The heroine Clara is production assistant at a television production company and she is trying to persuade Simon to co-present a show about romance (what I didn’t quite understand was why they were trying to get an economist to present a show about romance – I mean, I got that they wanted someone who would be an antithesis to the footballer's ex-wife who was going to co-present, but an economist?). Clara hopes that accomplishing this task will help her get promoted and she can then move to work in drama, which is what she really wants to do.

Clara manages to get Simon to agree to do the show (through some interesting circumstances) and then after the ex-WAG throws a tantrum and drops out, Clara ends up co-presenting with him. They proceed to travel to three different romantic locations and debate ‘romance’. That part of the book was good – the way they argued back and forth while we could see that they were really getting to know one another and falling in love. They share some intimate moments along the way, which were the right amount of sweet/hot and very nicely done.

I liked Clara. She was kind of ridiculous, but clever too, and she really liked musicals. She often bursts into song (those from The Sound of Music most often) during a bad situation, to make herself feel better, and one time she starts tap-dancing in the middle of the train station.
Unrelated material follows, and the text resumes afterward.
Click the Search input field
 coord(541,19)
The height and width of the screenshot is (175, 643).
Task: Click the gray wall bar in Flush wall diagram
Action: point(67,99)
Clara believes in love, and she’s waiting for that fantasy guy who’d come straight out of a musical.

Simon, of course, is the opposite. He is stodgy (really, it’s the only word for it) and seems much older than his thirty-six years. He has a backstory to justify why he is this way, but while I could sympathize, it didn’t really endear him to me. He is stern, irritable and a bit of a snob. He has nice qualities too (he is very concerned about global recession and he treats his mother well) but I couldn’t fall in love with him – and that is a definite requirement for an A grade. Simon did redeem himself a bit in the last six pages though – the final ‘declaration with the grand gesture’ moment was pretty adorable, and undoubtedly the best part of the book.

While I wasn’t blown away by We’ll Always Have Paris, I was wearing a smile at the end of it and that is why it earned a B+.